The study has several strengths. Results have good internal validity as a consequence of matching to SOF participants on the two particularly important criteria of age and baseline BMD, and there was consideration of a broad spectrum of potential confounding factors. In addition, both cohorts are essentially contemporaneous, so diagnostic and treatment options for osteoporosis are similar. This careful selection of a comparison group has enabled us to extend our understanding of the consequences of hip fracture by demonstrating that although their BMD is very low at the time of fracture, substantial and clinically important further losses of BMD follow during the year after a hip fracture.

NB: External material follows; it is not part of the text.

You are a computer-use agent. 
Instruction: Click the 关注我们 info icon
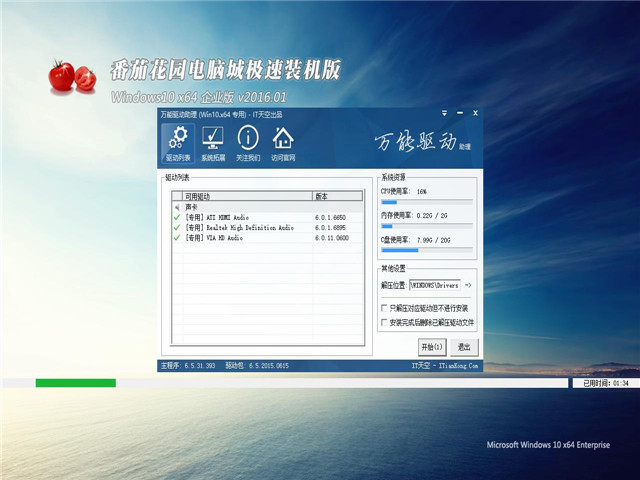[247, 143]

Furthermore, the magnitude of the observed bone loss in the hip fracture subgroup used in these analyses is very similar to that reported for the whole sample and in two other studies of BMD change after hip fracture [2123], leaving us reasonably confident that these results are similar to what would be derived from a study of bone loss among a broader population of female hip fracture patients.

Loss of BMD following a hip fracture is clinically significant and is one of the multiple consequences of hip fracture. In a recent position statement from the American Academy of Orthopaedic Surgeons, which was endorsed by 17 professional organizations whose members care for hip fracture patients [67] and was based on several recent descriptions of hip fracture treatment guidelines [68, 69], it is clear that the care of hip fracture patients will require multiple strategies both during and after their acute care stay. The losses in BMD reported here are likely to place these already vulnerable patients at increased risk of subsequent hip and other osteoporotic fractures. Further study of the accelerated loss of BMD observed in this study and its mechanisms are needed. The effectiveness of postfracture osteoporosis treatment also needs further investigation as we develop more complete and validated evidence-based postfracture treatments, management guidelines, and care pathways.